The graph below shows the contribution to GDP from residential investment, equipment and software, and nonresidential structures (3 quarter trailing average). This is important to follow because residential investment tends to lead the economy, equipment and software is generally coincident, and nonresidential structure investment trails the economy.
In the graph, red is residential, green is equipment and software, and blue is investment in non-residential structures. So the usual pattern – both into and out of recessions is – red, green, blue.
The dashed gray line is the contribution from the change in private inventories.
Note: This can’t be used blindly. Residential investment is so low as a percent of the economy that the small decline early last year was not a concern.

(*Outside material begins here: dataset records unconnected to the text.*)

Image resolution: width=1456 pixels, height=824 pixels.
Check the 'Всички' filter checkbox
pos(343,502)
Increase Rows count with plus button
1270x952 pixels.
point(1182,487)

Click on graph for larger image.
Residential investment (RI) increased at a 8.1% annual rate in Q4. Equipment investment decreased at a 2.5% annual rate, and investment in non-residential structures decreased at a 5.3% annual rate. On a 3 quarter trailing average basis, RI (red) and equipment (green) are both positive, and nonresidential structures (blue) is slightly negative.
Note: Nonresidential investment in structures typically lags the recovery, however investment in energy and power provided a boost early in this recovery – and is now causing a slight decline. Other areas of nonresidential are now increasing significantly. I’ll post more on the components of non-residential investment once the supplemental data is released.
I expect investment to be solid going forward (except for energy and power), and for the economy to continue to grow at a steady pace.
The second graph shows residential investment as a percent of GDP.
Residential Investment as a percent of GDP has been increasing, but is only just above the bottom of the previous recessions – and I expect RI to continue to increase for the next few years.
I’ll break down Residential Investment into components after the GDP details are released.
Note: Residential investment (RI) includes new single family structures, multifamily structures, home improvement, broker’s commissions, and a few minor categories.
The third graph shows non-residential investment in structures, equipment and “intellectual property products”. Investment in equipment – as a percent of GDP – has been moving sideways. Other investment is generally trending up as a percent of GDP, except for nonresidential structures due to less investment in energy and power.